- TEXTE FOURNI
>>>
La vie de rêve, pour moi, ça n’a jamais été de siroter un cocktail au bord de la plage, à 50 mètres de son hôtel de luxe, le temps de se reposer pendant deux semaines de vacances.
J’ai découvert la vie de rêve en 2010 en Australie, sans billet retour. Cette vie consistait à dormir à trois dans une berline, à se doucher dans la nature ou dans les toilettes publiques et à avancer chaque jour vers de nouveaux paysages. Dans cette vie, il n’y avait besoin d’aucune voiture de luxe pour montrer sa réussite, d’aucun nouveau vêtement à la mode et d’aucun besoin de reconnaissance ou de faire carrière. Chaque journée était une nouvelle petite aventure et découvrir l’étranger et vivre simplement était suffisant. Souvent je me demande ce que j’aurais fait si le voyage n’avait pas eu une place centrale dans ma vie pendant plus de dix ans. Avant même d’avoir fait un tour du monde, j’écrivais, avec un peu de prétention, qu’il ne faut pas beaucoup de chance pour faire le tour du monde. Je pense que ma véritable chance, c’est d’avoir su à certains moments de ma vie ce que je voulais véritablement et d’avoir ainsi eu la volonté nécessaire pour aller au bout de mes petits rêves.
Parfois je me rends compte qu’en voyage je ne retiens pas vraiment les petites mésaventures comme la perte d’un appareil photo, une agression, un mauvais accueil dans un hôtel ou du retard dans les transports. Et même très souvent, ce qui pourrait ressembler à une immense galère, se transforme en un bon souvenir. Je pense notamment à la fois où on s’est retrouvé embourbé avec notre van en Australie pendant deux jours, à mes 22 heures de train en Chine ou quand on a été entassé dans un minibus au Vietnam à 28 au lieu de 16. C’était à chaque fois en pleine conscience que ce que je vivais était en quelque sorte agréable puisque hors du commun.
<<<
Rédigez la suite du texte sur la vie de voyage, en partant de sa dernière phrase.

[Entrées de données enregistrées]
>>>
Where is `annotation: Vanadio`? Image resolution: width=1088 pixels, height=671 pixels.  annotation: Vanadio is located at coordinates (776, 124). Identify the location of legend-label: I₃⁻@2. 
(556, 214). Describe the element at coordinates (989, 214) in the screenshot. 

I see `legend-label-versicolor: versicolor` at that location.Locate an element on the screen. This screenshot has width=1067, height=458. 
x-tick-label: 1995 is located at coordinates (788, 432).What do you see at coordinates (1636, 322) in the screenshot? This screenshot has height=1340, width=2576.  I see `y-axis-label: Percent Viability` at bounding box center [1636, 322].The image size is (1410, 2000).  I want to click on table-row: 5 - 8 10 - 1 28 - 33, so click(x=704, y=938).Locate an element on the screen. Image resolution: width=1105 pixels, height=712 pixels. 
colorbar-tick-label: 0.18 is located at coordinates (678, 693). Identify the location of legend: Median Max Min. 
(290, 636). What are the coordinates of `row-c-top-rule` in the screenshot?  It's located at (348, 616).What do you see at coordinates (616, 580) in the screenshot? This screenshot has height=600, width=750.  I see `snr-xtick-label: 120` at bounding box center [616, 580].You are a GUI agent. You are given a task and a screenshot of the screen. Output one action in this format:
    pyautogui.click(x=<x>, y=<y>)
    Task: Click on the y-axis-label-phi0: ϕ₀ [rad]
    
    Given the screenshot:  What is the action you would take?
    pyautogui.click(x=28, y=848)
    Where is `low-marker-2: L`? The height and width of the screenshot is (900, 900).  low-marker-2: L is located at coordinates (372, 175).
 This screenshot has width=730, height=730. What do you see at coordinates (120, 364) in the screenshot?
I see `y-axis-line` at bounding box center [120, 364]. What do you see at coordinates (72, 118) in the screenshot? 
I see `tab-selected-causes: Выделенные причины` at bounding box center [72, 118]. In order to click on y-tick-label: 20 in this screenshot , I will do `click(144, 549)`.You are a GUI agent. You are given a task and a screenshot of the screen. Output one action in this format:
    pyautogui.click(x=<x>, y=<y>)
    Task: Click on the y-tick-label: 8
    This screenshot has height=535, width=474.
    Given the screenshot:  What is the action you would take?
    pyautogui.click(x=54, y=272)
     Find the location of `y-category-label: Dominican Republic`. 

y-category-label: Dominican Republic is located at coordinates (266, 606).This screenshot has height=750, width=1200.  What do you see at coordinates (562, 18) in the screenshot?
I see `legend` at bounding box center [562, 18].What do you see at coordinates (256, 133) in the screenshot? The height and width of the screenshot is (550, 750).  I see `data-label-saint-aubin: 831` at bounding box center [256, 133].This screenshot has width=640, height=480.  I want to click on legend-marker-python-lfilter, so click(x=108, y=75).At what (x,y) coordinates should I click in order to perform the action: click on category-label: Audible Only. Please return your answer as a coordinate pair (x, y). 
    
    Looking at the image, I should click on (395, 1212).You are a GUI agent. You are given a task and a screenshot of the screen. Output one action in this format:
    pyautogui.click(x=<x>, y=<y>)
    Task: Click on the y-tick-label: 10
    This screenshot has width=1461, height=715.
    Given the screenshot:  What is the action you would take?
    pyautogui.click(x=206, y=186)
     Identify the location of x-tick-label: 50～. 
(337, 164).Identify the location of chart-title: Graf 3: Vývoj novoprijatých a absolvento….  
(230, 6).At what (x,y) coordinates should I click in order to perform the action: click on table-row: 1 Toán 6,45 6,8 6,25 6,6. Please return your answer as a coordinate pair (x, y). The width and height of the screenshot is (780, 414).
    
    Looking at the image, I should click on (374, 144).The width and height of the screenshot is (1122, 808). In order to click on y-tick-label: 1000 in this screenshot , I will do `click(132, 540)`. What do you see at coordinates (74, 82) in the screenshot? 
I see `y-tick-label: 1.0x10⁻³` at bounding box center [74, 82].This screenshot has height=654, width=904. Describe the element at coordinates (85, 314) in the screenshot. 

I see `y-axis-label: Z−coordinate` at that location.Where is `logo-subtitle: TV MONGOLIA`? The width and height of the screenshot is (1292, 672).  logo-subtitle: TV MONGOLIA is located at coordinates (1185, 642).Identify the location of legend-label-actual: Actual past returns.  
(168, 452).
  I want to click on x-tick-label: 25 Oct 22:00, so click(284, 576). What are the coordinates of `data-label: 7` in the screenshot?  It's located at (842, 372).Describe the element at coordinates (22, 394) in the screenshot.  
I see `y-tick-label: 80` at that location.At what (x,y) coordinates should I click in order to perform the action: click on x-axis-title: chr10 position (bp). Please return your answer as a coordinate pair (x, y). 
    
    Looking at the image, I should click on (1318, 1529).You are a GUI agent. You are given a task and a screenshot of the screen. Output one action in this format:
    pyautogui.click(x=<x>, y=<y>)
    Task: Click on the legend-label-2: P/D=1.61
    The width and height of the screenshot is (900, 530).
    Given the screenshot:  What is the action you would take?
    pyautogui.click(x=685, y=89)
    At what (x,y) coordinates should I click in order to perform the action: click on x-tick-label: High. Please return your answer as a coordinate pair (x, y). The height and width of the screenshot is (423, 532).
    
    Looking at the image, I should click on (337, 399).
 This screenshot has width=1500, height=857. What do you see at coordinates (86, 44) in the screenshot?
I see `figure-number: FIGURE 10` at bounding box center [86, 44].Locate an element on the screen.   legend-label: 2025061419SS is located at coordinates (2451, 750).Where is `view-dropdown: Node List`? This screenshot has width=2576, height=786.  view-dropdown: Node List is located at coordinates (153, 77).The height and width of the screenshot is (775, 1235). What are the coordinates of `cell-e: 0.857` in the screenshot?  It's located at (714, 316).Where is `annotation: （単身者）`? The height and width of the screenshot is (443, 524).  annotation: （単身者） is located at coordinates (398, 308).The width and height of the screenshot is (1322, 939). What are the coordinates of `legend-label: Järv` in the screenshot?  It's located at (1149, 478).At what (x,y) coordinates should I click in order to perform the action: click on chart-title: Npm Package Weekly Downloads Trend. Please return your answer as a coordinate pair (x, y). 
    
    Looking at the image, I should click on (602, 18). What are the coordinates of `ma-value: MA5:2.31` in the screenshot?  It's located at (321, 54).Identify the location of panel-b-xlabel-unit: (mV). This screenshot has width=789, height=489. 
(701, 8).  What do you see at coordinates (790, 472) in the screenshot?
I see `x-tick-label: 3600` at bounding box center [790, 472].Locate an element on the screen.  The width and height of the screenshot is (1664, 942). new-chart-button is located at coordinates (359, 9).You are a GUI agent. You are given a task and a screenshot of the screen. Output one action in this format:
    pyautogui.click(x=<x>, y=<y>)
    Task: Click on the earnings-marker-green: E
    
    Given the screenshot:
<<<
- RÉPONSE
C’était pareil cette fois où, lorsque j’étais arrivé dans une auberge en Thaïlande, il n’y avait plus de lit pour moi, malgré ma réservation, car les hôtes avaient surbooké leur établissement. Je m’étais retrouvé sur un canapé vieillissant et pas du tout adapté pour dormir, au milieu du bruit, de l’humidité et des moustiques pour une nuit catastrophique. Je ne me suis jamais énervé. Et ça n’a jamais été un travail à faire sur soi avec des phrases du genre : “respire, tiens le coup, ça va passer”. À l’instant où j’allais sortir de cette auberge miteuse et m’éloigner de ce plan foireux, la vie serait à nouveau une chance.
Il y a une expression à la mode en ce moment : avoir de la gratitude. Je pense qu’avant même d’avoir réfléchi à la signification de ce mot, dès mes premiers pas à l’étranger (à plus d’une heure de route de chez moi), je crois que je me suis toujours senti reconnaissant et plein de gratitude. C’était évident, j’avais la chance d’avoir un passeport me permettant de voyager dans le monde entier et de pouvoir le faire alors que partout des gens travaillent dur toute leur vie et n’auront jamais 1% des possibilités que j’avais à l’époque. Par rapport au plaisir de se sentir libre et à l’aventure, les nuits difficiles et le mode vie disons bas de gamme n’avaient que peu d’importance. J’avais aussi la chance d’y trouver un certain plaisir.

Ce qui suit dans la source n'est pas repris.